E3SM-Project / scream

Fork of E3SM used to develop exascale global atmosphere model written in C++
https://e3sm-project.github.io/scream/
Other
74 stars 54 forks source link

Fails with ne4 CIME runs on Weaver #1551

Open tcclevenger opened 2 years ago

tcclevenger commented 2 years ago

When running this test case

./create_test SMS_D_Ln10_P1x1.ne4_ne4.F2000SCREAMv1.weaver_gnugpu

we get a fail during the first timestep in elm

[weaver4:25391:0:25391] Caught signal 8 (Floating point exception: floating-point divide by zero)

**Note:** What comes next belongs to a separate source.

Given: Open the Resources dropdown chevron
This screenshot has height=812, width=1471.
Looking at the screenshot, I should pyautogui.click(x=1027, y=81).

/home/tccleve/E3SM/SCREAM/scream/components/elm/src/biogeophys/SnowSnicarMod.F90: [ __snowsnicarmod_MOD_snicar_ad_rt() ]
      ...
     2186              ! Loop over snow spectral bands
     2187 
     2188              exp_min = exp(-argmax)
==>  2189              do bnd_idx = 1,numrad_snw
     2190 
     2191                ! note that we can remove flg_dover since this algorithm is
     2192                ! stable for mu_not > 0.01

==== backtrace (tid:  25391) ====
 0 0x0000000010bd75c8 __snowsnicarmod_MOD_snicar_ad_rt()  /home/tccleve/E3SM/SCREAM/scream/components/elm/src/biogeophys/SnowSnicarMod.F90:2189
 1 0x0000000010dbd138 __surfacealbedomod_MOD_surfacealbedo()  /home/tccleve/E3SM/SCREAM/scream/components/elm/src/biogeophys/SurfaceAlbedoMod.F90:637
 2 0x00000000102c88d0 __elm_driver_MOD_elm_drv()  /home/tccleve/E3SM/SCREAM/scream/components/elm/src/main/elm_driver.F90:1323
 3 0x000000001028474c __lnd_comp_mct_MOD_lnd_run_mct()  /home/tccleve/E3SM/SCREAM/scream/components/elm/src/cpl/lnd_comp_mct.F90:512
 4 0x000000001005d030 __component_mod_MOD_component_run()  /home/tccleve/E3SM/SCREAM/scream/driver-mct/main/component_mod.F90:728
 5 0x00000000100379b4 __cime_comp_mod_MOD_cime_run()  /home/tccleve/E3SM/SCREAM/scream/driver-mct/main/cime_comp_mod.F90:2889
 6 0x0000000010059eb4 MAIN__()  /home/tccleve/E3SM/SCREAM/scream/driver-mct/main/cime_driver.F90:153
 7 0x0000000010059f64 main()  /home/tccleve/E3SM/SCREAM/scream/driver-mct/main/cime_driver.F90:23
 8 0x0000000000025100 generic_start_main.isra.0()  libc-start.c:0
 9 0x00000000000252f4 __libc_start_main()  ???:0
=================================

This is not a generic GPU fail, since we run with no such issues on Summit, which is also V100, and perlmutter. Seems to be Weaver specific.

bartgol commented 2 years ago

Is this current master? I know there were some ELM issues that supposedly should have been fixed by the last upstream merge. @AaronDonahue might have insight on ELM failures.

tcclevenger commented 2 years ago

Yeah, I've talked to both @ndkeen and @PeterCaldwell. The new fixes (which were in the upstream merge) did not take care of this error.